Ses sistemi, uğraştırmasına rağmen, konser boyunca aslında bir iki feedback dışında pek ihanet etmedi. Gitarlar da vokaller de oldukça temiz gelmekteydi, tabii bu bizim masanın yanında bir kolon bulunmasından da kaynaklanıyor olabilir. Çok uzatmamak gerekirse, Mete uzun saçları ve slow rock parçalarıyla gönlümüze taht kurdu, Emir Bey'i ise grubu dışında, sadece gitarla ilk kez dinledik ve çok etkilendik. Yani demem odur ki (bu kalıbı sanırım ilk kez kullanıyorum yahu, pek mutluyum, ahah), Emir Bey bulan bulduğu yerde dinlemelidir, lazımdır. Ayrıca elimdeki fotolar çok güzel olmasa da-ve Emir Bey bu gecenin fotoğraflarıyla bir yere varamayacak olsa da- ben yayınlıyorum gayet, ehihih:)



Ek notlar:
  • Odamda yanmayan, daha doğrusu yandıktan bir süre sonra yanmaktan vazgeçen bir tütsü var. Evet, üşengeçlikten değiştirmiyorum tütsüyü ve üç haftadır falan duruyor sanırım. İki saniye yanıp sönüyor, çok eğleniyorum. Buradan kendisine seslenmek isterdim, ama son bir çabayla bitirdim kendisini, dolayısıyla bir anlamı kalmadı...
  • Ama buradan Jamie Cullum'a seslenebilirim, küfretmek istiyorum sana.
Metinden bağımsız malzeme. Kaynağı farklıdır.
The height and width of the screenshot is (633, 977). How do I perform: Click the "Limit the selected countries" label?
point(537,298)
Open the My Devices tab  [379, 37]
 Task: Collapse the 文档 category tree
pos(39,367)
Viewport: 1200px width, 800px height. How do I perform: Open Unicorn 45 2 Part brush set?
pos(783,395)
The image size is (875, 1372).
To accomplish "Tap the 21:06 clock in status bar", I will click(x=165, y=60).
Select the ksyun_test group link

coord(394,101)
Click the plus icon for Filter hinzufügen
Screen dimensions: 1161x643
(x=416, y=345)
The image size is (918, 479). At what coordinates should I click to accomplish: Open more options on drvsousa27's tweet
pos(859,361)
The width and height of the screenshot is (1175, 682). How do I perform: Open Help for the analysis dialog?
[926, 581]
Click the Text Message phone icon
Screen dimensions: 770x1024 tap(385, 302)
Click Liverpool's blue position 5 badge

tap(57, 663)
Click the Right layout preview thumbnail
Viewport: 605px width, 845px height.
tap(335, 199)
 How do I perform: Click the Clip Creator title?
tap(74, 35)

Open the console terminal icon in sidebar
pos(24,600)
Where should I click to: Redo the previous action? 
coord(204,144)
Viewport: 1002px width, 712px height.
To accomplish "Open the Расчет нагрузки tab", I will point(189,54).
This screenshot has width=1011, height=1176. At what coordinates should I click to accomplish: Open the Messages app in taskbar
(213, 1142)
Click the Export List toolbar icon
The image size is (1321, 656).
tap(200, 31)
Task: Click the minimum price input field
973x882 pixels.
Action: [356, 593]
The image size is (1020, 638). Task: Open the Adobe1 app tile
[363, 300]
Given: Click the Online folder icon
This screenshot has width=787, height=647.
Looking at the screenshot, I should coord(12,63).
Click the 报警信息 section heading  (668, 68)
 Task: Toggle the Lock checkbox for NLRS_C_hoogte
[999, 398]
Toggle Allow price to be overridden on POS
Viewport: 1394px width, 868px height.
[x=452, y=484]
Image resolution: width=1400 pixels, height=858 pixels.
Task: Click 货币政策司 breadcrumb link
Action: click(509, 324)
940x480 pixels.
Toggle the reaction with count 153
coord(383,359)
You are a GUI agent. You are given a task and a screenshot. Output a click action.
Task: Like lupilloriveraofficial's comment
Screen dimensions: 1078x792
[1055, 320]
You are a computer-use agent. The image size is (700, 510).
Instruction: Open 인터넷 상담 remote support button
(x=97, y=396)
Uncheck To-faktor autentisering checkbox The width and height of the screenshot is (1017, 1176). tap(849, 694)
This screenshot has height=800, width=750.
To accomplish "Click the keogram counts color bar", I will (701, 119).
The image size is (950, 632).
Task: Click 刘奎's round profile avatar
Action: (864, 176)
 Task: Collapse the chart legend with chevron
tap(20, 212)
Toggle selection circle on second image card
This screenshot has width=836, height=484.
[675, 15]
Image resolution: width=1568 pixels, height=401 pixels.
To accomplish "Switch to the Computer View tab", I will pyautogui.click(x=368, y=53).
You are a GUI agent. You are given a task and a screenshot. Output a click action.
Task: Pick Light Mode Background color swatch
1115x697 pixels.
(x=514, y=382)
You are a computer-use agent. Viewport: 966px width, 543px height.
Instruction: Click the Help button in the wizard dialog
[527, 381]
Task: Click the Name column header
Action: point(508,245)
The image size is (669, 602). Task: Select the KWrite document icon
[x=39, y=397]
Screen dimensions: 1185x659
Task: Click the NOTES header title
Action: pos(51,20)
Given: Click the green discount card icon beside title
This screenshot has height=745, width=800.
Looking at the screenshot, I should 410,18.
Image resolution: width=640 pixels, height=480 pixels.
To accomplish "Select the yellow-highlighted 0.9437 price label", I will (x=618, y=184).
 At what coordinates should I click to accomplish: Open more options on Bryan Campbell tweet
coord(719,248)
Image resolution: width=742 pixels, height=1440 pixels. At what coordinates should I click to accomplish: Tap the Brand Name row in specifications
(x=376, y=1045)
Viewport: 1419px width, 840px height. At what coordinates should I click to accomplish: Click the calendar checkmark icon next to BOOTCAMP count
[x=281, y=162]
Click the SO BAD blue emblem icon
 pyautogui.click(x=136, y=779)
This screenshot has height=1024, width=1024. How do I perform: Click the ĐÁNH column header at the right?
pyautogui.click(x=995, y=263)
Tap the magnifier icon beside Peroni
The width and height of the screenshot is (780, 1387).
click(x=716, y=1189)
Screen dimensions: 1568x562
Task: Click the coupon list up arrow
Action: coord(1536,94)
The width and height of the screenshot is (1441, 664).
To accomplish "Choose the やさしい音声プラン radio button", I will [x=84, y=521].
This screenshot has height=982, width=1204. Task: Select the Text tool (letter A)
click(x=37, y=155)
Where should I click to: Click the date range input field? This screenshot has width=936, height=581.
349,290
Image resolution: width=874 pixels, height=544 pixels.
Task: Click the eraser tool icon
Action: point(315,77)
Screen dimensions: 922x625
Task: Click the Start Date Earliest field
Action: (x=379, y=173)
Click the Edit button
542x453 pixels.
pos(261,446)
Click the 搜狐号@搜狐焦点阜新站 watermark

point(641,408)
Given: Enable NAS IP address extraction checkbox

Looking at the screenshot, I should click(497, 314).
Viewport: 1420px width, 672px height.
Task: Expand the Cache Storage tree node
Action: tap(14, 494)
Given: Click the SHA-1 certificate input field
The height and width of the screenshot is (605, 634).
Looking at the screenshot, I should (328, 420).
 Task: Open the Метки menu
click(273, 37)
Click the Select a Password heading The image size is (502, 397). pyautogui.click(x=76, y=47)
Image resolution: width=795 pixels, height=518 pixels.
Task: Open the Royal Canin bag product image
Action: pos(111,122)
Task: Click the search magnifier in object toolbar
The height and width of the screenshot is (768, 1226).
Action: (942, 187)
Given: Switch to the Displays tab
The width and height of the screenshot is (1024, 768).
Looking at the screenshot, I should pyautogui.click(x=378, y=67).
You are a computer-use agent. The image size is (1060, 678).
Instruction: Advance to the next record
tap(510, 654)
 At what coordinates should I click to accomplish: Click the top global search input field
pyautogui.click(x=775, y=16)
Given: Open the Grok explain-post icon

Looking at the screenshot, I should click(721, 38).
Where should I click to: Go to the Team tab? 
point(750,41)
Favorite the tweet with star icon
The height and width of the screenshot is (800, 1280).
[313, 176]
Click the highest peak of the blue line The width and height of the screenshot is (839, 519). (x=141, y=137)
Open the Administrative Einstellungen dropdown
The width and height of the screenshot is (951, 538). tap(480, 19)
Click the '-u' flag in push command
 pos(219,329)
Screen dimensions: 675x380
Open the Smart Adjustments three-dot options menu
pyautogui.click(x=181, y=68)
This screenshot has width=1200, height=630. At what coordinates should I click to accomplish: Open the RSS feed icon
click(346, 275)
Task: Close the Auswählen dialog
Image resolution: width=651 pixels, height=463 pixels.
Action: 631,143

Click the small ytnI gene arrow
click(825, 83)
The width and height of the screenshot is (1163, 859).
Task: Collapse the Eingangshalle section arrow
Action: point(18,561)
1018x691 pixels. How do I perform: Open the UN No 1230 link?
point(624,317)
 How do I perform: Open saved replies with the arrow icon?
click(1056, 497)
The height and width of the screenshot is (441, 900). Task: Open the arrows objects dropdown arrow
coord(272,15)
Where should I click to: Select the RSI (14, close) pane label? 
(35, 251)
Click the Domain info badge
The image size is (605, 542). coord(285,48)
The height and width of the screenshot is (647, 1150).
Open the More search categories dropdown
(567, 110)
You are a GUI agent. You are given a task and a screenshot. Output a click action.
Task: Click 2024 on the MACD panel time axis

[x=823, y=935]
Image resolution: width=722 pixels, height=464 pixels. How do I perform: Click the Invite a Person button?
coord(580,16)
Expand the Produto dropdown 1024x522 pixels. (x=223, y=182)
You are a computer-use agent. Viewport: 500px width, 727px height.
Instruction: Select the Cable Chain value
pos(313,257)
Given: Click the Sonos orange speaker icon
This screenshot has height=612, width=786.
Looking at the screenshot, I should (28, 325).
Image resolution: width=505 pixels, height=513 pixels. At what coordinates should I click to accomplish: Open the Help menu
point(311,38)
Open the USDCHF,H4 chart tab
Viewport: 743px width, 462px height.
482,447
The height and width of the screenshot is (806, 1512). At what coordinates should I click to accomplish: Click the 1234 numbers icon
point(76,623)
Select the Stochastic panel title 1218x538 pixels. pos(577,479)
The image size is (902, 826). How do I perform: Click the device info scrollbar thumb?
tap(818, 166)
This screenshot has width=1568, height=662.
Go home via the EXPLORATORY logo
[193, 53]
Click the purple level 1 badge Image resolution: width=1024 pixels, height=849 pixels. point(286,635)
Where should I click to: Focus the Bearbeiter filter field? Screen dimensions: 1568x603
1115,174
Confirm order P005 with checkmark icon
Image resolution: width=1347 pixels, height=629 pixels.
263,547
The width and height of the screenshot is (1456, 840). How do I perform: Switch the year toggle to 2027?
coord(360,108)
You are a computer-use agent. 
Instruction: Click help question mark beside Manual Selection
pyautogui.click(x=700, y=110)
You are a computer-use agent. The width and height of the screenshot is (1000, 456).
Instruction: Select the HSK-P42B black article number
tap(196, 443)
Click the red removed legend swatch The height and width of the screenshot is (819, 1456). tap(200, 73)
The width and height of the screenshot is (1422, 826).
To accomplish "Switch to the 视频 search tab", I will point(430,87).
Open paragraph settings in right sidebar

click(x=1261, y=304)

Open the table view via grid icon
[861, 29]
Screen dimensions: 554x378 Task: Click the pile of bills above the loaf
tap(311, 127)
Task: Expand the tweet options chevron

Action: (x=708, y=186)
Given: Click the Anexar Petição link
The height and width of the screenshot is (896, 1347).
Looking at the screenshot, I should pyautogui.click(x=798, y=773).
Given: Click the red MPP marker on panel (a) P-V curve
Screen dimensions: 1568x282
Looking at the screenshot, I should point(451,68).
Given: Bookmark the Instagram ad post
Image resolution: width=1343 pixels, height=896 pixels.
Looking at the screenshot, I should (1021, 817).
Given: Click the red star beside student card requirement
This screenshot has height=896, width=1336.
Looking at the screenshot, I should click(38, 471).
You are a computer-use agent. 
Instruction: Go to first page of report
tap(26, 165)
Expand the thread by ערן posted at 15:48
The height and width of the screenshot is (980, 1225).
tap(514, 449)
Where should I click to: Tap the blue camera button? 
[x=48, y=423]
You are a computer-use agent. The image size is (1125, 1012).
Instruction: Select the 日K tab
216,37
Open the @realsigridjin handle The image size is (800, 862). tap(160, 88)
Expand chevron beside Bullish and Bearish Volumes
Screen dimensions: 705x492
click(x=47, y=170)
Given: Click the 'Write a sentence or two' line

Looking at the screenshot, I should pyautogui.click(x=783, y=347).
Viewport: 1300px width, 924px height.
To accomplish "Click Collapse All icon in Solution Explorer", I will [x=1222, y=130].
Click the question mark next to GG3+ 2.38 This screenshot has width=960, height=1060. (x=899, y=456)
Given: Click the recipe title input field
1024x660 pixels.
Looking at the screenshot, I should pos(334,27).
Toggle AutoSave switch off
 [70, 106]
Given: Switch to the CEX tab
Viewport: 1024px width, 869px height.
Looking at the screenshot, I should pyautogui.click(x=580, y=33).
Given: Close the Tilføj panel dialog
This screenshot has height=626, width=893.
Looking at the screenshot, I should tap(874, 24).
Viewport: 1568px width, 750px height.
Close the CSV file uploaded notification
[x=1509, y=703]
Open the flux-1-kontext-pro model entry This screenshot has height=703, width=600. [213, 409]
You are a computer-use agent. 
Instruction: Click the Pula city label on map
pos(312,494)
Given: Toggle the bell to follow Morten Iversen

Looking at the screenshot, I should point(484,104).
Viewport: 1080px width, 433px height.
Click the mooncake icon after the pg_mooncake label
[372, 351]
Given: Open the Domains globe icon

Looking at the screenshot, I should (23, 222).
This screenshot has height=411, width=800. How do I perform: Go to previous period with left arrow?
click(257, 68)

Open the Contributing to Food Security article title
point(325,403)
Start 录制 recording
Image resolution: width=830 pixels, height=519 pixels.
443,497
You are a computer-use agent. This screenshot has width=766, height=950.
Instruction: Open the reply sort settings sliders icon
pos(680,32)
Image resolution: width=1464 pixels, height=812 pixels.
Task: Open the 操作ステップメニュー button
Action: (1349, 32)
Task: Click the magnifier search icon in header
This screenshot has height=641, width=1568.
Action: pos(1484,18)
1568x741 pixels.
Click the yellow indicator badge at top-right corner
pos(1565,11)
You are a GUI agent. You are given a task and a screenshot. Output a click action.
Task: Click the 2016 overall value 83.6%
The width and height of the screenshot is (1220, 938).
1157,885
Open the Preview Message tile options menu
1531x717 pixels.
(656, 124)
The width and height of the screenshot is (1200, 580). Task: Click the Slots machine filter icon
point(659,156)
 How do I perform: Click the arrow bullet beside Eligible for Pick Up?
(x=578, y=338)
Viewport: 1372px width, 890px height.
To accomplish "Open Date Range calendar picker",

Dünya tatlısı bir adam, asla ulaşılamayacak bir adam, bir de çok güzel stüdyosu var. Küfür konusunda güzel stüdyosu olması ağır basıyor, ama ayakkabılarını anlatırken kullandığı tamlamalar da diğer iki etkene destek oluşturuyor ve onları güçlendiriyor. "Jamie, bunu okuyosan dopsun olm..."
  • Dance Dance Dance ne güzel şarkıdır... Steve Miller Band'in olan. "i don't know/but i've been told/if you keep on dancing/you'll never grow old" diyor amcalar, örnek olarak da büyük annelerini, dedelerini veriyorlar. Ne güzel insanlar...
  • Yahu yine kayıt yaptık. Kayda doymuyoruz. Bir de aynı şarkıyı üstelik, hani aynı şeyi o kadar çok dinleyip çaldık ki iki taşodadır, şarkı pek bir oturdu, ama içimiz bayıldı. Gerçi Selçuk'a buradan teşekkürlerimi sunuyorum, çok güzel olmuş şarkı, bizim şarkımız ya, her şeyi bizim ya, dinlemeye doyamıyorum yahu... Mutluluk mutluluk...
  • İlk dönem de hızla geçip gidiyor, hadi hayırlısı...

1 yorum:

Emir Bey dedi ki...

burda çektiğin fotoğraf beni bir yere taşımaz zaten gibi artiz bir cümleyi nasıl kurdum hâlâ düşünüyorum, ses sistemine nasıl kızdıysam artık, neyse çok teşekkür ederim gel deyince geldiğiniz için hemen, ayrıca yanınızdaki iki hanımefendiye de teşekkürlerimi iletiniz, sağolun var olun !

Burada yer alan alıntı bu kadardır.